An Introduction to Computer Programming: Definitions
Copyright 2023 Brian Davis - CC-BY-NC-SA
Software Engineering shares a quality with law and philosophy. It is fundamentally concerned with translating the ambiguity of human expression into a precise language fit for the application of rational thought and the rules of logic. That is, our definitions are our tools and they must be sharp.
However, unlike law which is concerned with the myriad of human behavior, and unlike philosophy which is concerned with anything from the infinite cosmos to nothing at all, software engineers are concerned with a finite machine, the computer. Our universe is bounded by an enumerable and implacable set of rules. Thou shalt not exceed available memory. Thy processor shall execute so fast and no faster. Etc, etc. Computers are complex machines but they are entirely knowable.
Historically we have been mind boggling TERRIBLE at making useful definitions. Ask any N practitioners of the binary arts what a thread is and you will get, at a minimum, N definitions. With this glossary I have not set out to make a definitive dictionary, but rather, to collate my research on the de facto terms as they are used today and from that mire draw forth workable distinctions honed to sufficient precision for use. Unlike lawyers and philosophers, who need only sufficient specificity to convey their ideas to other humans, and may rely on the interpretive powers of their audience, even hide their rational short comings in ambiguity, we must communicate our ideas to our mechanical devices.
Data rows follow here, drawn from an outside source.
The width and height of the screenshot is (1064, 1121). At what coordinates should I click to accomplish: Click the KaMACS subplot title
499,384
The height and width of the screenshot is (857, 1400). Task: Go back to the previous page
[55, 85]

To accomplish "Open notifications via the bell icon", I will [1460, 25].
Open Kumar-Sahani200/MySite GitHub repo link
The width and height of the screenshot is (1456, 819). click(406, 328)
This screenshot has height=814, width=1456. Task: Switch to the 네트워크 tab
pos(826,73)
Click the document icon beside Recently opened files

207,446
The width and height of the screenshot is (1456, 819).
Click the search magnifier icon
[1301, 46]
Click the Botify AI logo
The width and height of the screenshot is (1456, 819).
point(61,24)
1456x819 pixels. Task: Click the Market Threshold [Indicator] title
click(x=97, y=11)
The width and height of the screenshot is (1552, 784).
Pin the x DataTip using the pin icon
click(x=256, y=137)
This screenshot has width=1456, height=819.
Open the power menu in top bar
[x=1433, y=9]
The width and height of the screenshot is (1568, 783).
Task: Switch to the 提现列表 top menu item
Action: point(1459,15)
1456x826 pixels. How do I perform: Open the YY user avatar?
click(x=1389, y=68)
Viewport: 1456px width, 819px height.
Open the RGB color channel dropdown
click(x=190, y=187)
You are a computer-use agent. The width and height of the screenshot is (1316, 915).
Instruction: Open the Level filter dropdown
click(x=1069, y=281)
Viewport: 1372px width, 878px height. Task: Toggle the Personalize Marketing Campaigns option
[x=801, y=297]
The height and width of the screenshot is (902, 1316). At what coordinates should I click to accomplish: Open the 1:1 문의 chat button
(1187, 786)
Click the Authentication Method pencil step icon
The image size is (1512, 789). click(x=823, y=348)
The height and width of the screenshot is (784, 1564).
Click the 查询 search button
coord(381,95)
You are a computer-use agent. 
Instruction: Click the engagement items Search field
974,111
The computer will never guess and neither must we.
A series of instructions for the computer, separate from the main routine and other subroutines. We say that the subroutine is called when the currently executing routine tells the computer to switch to executing the subroutine. When a subroutine finishes, the computer returns to place in the code where the subroutine was called. It can be said that a subroutine is a function that takes no arguments and returns no values.
A function is a subroutine that takes one or more arguments and may return one or more values. Most modern languages no longer have separate subroutines and functions, merely functions that may or may not take arguments or return values.
A coroutine is a function that may be started, stopped and resumed. The local state of the function, including the current instruction pointer and stack, are preserved when the coroutine is stopped.
A continuation is the necessary information for the computer to change its state of execution. This includes not only the instruction pointer but the current stack frame.